Selected extract –
BEGIN
What is T = 45 (50 + 10×−0.5)?

400

A percentile rank from a reading test comparing students to a national sample is using this interpretation.

What is norm-referenced testing?

400

Cronbach’s alpha estimates this kind of reliability based on item inter-correlations.

What is internal consistency reliability?

400

Correlating a new measure with a gold standard at the same time supports this.

hat is criterion concurrent validity?

400

The middle 50% of scores appears as the “box” in this graphic.

What is a box-and-whisker plot (the IQR)?

400

With M = 70 and SD = 8, the scores that bracket about 68% of the population are these.

What are 62 and 78 (70 ± 8)?

500

Giving extra time to a client without altering what the test measures is called this.

What is an accommodation?

500

Two equivalent versions of a test given to the same group on the same day examine this.

What is parallel-forms reliability?

500

Evidence that a test truly reflects the intended construct (via theory, structure, group differences) pertains to this.

What is construct validity?

500

A much longer right whisker than left indicates this shape.

What is positive (right) skew?

500

Approximately what proportion of scores lie above z = +1?

What is about 15.87%?

600

Changing test content so the construct is no longer the same (e.g., removing items that define the skill) is called this, and it breaks norms.

What is a modification?

600

In Classical Test Theory, the formula that explains any observed score.

What is Observed = True + Error?

600

This kind of validity lets findings be applied to new settings or groups.

What is external validity (generalizability)?

600

“More peaked than normal” is this kurtosis term.

What is leptokurtic?

600

The area between z = +1 and z = +2 under the normal curve is about this percent.

What is about 13.59%?

700

The professional who is ethically responsible for ensuring an assessment meets standards for special populations in OT practice.

Who is the OTR?

700

The typical minimum reliability coefficient acceptable for group decisions.
END
Directions for this task –
Answer these questions from the assessment review.
1. What kind of reliability does Cronbach's alpha estimate?
2. What kurtosis term describes a distribution that is "more peaked than normal"?
3. About what percent of the area under the normal curve lies between z = +1 and z = +2?
You can complete the work without the entries.

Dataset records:
BEGIN
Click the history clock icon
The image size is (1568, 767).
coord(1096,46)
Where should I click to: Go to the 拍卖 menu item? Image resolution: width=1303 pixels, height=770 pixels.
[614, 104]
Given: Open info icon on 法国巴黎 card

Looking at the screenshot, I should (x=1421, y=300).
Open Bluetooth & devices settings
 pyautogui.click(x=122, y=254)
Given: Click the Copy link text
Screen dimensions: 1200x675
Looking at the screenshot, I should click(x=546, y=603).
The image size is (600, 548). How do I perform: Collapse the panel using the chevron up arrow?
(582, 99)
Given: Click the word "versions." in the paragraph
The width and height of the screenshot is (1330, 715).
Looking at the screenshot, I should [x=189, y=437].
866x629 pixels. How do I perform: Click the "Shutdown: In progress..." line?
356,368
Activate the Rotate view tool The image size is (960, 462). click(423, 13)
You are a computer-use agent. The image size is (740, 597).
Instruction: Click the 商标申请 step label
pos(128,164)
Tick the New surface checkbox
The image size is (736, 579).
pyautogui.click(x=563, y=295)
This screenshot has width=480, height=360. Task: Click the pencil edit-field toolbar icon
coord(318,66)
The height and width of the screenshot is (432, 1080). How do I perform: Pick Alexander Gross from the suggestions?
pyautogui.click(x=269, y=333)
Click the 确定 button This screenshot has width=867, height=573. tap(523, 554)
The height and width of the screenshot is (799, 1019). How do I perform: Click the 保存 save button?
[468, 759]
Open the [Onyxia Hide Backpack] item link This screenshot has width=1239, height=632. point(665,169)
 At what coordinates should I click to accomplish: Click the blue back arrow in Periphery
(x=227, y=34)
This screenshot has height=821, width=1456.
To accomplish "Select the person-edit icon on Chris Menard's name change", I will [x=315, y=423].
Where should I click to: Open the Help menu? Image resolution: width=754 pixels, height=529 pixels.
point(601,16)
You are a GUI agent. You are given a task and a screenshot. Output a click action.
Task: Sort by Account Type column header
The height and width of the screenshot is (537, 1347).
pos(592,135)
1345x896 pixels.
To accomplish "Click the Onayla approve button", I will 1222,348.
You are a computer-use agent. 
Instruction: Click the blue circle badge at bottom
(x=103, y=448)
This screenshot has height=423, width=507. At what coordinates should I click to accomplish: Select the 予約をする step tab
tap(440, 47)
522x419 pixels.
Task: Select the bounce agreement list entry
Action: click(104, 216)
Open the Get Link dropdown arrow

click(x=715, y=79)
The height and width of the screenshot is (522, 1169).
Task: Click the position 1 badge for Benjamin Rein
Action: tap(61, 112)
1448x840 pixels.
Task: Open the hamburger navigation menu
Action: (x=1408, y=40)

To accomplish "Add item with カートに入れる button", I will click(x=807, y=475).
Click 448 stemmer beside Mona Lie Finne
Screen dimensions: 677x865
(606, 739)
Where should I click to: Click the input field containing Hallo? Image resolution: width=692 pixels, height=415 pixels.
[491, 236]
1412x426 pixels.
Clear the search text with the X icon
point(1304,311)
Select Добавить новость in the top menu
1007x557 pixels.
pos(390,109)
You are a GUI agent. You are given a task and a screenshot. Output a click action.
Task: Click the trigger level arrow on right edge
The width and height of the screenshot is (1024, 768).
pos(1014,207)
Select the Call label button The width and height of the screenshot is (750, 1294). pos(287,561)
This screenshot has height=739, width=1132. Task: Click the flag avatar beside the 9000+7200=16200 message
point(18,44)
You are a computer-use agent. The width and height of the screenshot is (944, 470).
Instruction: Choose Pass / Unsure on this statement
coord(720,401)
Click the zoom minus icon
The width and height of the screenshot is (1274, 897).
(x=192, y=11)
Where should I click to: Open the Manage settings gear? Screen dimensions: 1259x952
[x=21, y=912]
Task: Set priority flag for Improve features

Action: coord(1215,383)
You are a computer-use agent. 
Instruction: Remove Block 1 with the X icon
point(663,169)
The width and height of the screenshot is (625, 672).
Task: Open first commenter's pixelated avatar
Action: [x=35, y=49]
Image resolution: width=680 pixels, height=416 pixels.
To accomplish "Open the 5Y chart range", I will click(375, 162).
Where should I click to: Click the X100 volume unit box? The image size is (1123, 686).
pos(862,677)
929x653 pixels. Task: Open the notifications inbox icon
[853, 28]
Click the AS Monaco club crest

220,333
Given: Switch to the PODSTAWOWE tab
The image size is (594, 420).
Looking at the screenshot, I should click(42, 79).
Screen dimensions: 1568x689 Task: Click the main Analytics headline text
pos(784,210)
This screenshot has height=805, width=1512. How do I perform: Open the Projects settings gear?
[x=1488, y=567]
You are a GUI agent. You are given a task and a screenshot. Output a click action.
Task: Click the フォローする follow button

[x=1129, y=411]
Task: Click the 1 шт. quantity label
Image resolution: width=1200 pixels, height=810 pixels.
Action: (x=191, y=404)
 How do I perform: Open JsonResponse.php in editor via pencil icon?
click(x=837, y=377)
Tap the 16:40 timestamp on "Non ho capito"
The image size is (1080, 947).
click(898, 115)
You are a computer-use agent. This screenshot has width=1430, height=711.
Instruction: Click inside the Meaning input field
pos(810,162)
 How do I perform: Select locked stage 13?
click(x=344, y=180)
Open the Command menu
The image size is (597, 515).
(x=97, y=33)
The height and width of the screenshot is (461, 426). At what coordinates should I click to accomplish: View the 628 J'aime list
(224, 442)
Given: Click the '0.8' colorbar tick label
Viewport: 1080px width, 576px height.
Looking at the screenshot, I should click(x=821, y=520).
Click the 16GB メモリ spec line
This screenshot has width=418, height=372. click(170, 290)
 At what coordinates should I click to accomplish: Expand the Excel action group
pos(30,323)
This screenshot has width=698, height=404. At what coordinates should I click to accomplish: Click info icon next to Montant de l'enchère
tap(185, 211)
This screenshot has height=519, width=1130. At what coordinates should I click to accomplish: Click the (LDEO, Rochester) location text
END
Task output –
1. Internal consistency reliability
2. Leptokurtic
3. About 13.59%